After the Hutu Power regime was driven out of Kigali in 1994, the French deployed 500 troops (actually a huge force in this context) to secure the retreat of the Hutu Power forces into western Rwanda and Zaire. In other words, the French had backed the regime and helped it escape AFTER the genocide.

Furthermore, from the early 1990s there was a U.S. covert intervention in the region to topple the French-backed regimes in Uganda, Rwanda and finally Zaire, and you can bet this had nothing to do with imposing more humane ones. The U.S. and France adopted and armed their proxies among the central African factions, exacerbating the existing conflicts. I am not implying that the genocide was a U.S. or French plan, but the

Of course, this is almost NEVER how it is presented. We are always told that the Rwandan conflict came out of nowhere, and that "the West" failed to intervene, when in fact Western powers were intervening all along and helping to cause the problems in the first place! Rwanda is used as a lesson in why we need new "humanitarian interventions."
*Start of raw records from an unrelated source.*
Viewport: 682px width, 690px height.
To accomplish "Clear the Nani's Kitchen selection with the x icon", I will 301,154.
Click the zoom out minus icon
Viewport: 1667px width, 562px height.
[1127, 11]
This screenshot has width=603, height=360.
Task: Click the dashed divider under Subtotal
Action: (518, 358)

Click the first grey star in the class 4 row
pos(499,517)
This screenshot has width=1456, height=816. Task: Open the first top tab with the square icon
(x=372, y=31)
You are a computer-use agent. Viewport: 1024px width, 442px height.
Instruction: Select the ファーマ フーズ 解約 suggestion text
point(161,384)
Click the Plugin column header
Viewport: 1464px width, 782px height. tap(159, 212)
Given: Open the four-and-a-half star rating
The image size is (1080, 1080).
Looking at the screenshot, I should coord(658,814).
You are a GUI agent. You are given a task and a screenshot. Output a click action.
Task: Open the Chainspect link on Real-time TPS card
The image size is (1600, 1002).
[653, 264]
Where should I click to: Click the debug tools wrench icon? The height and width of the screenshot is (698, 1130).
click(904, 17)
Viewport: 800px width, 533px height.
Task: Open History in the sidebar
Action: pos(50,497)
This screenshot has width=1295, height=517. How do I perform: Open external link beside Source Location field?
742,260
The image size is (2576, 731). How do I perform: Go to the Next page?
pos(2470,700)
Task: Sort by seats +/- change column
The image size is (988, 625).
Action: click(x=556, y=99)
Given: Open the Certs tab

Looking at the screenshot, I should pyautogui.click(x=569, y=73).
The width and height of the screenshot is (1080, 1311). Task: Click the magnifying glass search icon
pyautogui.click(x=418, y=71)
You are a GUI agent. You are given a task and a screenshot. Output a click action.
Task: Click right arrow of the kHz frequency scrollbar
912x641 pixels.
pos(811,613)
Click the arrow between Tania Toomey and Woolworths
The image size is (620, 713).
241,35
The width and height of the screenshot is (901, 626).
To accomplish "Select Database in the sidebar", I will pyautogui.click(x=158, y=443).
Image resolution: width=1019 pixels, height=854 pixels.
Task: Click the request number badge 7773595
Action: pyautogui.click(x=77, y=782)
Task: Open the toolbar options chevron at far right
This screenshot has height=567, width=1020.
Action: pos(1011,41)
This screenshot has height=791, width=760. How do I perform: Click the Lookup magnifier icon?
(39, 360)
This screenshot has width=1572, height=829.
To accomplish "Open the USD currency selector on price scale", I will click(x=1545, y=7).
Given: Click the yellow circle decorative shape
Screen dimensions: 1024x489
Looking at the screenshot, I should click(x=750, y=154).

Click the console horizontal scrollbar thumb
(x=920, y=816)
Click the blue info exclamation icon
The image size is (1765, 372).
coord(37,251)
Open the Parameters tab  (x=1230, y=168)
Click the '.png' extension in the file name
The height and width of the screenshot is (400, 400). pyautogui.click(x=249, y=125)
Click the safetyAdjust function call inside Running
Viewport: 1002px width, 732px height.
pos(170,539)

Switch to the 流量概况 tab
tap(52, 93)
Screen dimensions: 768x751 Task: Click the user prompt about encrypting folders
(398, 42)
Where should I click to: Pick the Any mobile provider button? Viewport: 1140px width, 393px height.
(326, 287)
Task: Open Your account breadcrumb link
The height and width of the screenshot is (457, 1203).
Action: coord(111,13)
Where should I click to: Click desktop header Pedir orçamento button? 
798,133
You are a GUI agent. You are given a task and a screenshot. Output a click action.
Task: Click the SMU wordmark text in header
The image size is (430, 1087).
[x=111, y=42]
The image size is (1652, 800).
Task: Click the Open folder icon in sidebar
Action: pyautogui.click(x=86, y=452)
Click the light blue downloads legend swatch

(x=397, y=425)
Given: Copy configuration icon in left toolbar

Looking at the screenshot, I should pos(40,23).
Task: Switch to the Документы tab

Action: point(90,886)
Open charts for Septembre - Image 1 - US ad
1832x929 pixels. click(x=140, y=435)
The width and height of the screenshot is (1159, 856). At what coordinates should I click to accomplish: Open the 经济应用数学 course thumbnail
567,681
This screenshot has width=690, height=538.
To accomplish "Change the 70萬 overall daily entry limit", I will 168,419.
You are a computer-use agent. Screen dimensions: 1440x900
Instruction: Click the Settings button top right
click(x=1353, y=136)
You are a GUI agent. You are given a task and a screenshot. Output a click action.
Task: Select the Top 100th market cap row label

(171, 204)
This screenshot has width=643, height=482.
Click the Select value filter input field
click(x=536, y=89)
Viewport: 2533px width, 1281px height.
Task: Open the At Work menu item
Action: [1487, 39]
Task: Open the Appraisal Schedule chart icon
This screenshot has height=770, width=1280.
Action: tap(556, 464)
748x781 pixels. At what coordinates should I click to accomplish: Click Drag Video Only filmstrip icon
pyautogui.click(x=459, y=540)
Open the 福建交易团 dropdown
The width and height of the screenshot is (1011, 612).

As with Saddam and Osama, the right thing to have done would have been not to have supported and armed the murderers in the first place.

Here is a small but important piece of the picture:

From http://www.globalresearch.ca/articles/MAS109A.html

Senior officials of the United Nations and Canadian government were involved in covering up important details and evidence concerning the
April 6, 1994 attack on the aircraft carrying the Presidents of Rwanda and Burundi, according to former UN investigators who looked into the affair. The dual assassination resulted in a genocide and counter-genocide that resulted in the deaths of possibly one and a half million Tutsis, Hutus,
and others.
The most dramatic revelation concerns the whereabouts of the downed Mystere Falcon 50's cockpit voice recorder or "black box." According to officials involved with UN air movements in the region, the black box was secretly transported to UN Headquarters in New York where it remains to this day. Officially, the Rwandan government claims the black box went missing. According to the UN sources, data from the black box is being withheld by the UN under pressure from the government of the United States.
There may be good reason for this. According to former UN investigators who were on the ground in Rwanda, it was their belief that the missiles
that downed the presidential aircraft came from the United States and were delivered to the RPF. This bolsters similar claims made by by senior French government officials to the French National Assembly's Commission that
investigated the Rwanda genocide and claims by former Rwandan Patriotic
Front (RPF) intelligence agents.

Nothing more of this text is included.